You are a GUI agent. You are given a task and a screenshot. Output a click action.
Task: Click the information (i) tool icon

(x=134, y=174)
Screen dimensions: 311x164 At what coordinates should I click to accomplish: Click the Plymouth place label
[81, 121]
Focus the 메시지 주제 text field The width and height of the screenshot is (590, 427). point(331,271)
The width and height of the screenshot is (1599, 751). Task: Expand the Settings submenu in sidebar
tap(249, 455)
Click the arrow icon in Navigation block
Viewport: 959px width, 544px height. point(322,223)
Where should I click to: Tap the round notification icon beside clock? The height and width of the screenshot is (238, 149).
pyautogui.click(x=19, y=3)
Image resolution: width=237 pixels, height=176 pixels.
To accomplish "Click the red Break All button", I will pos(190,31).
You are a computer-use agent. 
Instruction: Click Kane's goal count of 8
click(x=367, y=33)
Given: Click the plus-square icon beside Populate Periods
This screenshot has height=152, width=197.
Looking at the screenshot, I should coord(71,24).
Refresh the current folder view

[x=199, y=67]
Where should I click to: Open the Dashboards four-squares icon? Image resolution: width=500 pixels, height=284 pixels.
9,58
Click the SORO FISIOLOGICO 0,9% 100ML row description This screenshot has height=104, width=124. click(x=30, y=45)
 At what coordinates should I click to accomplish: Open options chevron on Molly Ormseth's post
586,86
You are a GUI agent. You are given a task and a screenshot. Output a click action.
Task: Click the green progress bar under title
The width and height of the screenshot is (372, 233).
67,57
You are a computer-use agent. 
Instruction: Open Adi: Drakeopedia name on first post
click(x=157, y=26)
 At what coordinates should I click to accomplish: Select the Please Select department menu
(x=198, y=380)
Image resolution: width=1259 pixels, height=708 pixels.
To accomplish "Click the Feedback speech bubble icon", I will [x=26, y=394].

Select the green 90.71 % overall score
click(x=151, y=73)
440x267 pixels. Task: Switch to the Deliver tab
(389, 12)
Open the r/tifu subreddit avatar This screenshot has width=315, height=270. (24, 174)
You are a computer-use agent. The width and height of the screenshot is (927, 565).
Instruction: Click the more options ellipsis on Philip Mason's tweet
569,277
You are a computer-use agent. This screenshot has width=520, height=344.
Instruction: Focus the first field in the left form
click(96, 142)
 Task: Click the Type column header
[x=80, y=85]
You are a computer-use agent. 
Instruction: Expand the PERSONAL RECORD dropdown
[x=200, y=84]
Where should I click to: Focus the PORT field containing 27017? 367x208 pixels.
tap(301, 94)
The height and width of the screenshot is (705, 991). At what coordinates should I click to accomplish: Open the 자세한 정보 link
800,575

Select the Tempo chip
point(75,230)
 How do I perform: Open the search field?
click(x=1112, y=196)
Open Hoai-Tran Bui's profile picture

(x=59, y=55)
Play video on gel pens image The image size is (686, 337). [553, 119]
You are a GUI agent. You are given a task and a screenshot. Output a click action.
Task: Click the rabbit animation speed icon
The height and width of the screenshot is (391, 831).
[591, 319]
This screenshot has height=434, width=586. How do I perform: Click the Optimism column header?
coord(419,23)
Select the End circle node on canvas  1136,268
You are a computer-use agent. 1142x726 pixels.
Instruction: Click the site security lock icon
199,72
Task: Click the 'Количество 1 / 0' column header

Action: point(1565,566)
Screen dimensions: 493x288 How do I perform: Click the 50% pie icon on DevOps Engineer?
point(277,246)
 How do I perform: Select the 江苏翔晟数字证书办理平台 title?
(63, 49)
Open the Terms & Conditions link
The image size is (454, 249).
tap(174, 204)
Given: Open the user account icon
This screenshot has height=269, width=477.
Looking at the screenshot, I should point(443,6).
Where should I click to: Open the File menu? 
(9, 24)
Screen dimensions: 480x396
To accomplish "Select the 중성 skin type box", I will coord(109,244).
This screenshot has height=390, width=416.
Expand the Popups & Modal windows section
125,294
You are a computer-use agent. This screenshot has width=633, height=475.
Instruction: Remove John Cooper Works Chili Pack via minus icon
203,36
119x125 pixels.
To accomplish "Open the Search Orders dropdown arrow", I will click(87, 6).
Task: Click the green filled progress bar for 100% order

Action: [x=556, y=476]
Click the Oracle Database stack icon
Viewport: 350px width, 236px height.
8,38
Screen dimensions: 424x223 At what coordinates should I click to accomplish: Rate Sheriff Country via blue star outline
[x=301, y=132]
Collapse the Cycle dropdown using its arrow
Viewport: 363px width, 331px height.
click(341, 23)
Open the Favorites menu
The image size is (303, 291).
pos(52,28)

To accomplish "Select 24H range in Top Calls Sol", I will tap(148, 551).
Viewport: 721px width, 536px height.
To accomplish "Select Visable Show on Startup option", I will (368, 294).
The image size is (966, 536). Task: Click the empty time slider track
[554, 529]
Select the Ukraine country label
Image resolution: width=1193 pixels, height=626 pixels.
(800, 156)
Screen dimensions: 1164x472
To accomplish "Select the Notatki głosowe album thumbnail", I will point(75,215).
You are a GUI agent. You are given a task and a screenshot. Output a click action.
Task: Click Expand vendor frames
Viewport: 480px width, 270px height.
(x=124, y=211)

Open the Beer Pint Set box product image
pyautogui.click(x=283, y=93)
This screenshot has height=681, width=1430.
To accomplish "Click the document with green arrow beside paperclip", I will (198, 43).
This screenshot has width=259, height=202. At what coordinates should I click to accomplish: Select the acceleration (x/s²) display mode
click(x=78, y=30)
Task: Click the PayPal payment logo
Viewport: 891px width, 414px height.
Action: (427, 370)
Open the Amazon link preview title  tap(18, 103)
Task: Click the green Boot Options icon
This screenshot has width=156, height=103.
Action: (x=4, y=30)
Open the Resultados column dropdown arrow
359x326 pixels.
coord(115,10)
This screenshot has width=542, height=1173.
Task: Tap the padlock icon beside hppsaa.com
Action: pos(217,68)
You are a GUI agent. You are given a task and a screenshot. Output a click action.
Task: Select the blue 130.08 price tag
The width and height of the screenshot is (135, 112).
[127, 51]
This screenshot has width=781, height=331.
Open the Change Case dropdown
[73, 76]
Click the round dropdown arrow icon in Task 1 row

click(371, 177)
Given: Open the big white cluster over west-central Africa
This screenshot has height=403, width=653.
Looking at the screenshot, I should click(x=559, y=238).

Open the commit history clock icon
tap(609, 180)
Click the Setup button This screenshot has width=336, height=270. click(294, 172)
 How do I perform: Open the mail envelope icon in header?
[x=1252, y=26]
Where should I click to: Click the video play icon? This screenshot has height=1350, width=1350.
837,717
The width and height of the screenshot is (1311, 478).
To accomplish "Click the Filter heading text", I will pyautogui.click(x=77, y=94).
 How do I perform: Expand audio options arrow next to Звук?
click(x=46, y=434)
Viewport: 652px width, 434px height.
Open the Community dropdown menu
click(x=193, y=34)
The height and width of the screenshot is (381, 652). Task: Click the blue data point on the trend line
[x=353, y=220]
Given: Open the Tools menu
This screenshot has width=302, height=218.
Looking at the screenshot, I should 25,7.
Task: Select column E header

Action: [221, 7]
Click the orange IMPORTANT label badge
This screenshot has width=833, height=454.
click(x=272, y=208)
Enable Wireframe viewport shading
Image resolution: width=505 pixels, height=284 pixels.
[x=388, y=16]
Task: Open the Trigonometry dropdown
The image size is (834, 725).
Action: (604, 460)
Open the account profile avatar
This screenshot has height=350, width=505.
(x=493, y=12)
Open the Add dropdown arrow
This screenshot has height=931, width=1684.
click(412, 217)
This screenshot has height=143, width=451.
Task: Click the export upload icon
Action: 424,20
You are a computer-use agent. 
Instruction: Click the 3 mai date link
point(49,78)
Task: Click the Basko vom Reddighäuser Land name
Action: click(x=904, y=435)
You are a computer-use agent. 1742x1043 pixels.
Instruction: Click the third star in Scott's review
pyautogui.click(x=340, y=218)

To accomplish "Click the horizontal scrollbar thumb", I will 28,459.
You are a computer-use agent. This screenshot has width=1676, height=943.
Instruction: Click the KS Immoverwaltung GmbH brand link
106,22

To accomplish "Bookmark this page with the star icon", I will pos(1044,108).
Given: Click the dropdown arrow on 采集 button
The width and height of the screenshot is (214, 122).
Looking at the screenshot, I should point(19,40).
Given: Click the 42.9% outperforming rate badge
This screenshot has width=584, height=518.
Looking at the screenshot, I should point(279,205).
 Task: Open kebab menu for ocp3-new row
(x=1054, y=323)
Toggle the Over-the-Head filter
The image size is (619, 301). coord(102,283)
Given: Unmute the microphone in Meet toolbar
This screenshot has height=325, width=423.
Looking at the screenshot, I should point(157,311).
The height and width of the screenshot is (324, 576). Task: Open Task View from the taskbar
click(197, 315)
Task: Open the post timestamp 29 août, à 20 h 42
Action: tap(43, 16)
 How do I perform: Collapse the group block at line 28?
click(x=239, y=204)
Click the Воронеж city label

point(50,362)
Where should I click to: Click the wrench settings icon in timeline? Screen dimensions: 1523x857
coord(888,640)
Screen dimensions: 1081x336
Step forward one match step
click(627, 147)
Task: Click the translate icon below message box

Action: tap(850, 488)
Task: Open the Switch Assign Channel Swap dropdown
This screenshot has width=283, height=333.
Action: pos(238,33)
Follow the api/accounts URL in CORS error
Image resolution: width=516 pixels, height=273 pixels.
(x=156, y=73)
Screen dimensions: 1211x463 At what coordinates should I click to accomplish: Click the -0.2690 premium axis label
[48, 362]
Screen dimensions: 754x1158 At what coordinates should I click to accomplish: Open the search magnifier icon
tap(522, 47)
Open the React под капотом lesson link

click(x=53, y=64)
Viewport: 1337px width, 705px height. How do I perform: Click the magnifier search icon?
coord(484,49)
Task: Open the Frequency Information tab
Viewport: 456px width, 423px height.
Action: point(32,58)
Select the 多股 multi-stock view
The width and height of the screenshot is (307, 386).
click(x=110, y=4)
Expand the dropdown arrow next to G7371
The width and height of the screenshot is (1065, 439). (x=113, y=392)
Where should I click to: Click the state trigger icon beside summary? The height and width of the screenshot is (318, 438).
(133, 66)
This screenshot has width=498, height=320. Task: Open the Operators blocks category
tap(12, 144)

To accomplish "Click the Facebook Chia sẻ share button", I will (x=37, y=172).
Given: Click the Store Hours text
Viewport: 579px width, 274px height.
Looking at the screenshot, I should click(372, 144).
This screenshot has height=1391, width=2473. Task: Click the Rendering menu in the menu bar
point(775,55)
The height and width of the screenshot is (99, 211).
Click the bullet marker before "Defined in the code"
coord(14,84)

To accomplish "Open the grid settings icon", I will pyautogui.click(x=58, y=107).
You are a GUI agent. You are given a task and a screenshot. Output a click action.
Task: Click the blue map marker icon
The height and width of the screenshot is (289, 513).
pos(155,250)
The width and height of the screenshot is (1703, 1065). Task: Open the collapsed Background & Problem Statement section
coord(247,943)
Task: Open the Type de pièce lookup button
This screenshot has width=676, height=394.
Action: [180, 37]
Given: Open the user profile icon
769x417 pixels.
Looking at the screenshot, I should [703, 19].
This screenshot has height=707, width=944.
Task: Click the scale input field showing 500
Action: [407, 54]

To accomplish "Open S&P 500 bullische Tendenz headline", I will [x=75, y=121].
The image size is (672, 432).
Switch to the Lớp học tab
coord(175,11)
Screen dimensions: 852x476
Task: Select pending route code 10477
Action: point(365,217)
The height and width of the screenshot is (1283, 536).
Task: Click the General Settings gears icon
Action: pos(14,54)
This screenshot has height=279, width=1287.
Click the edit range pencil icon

**Description of the task:** From the entries, find how many lines contain "with" and give the number alone.

**Answer section:** 2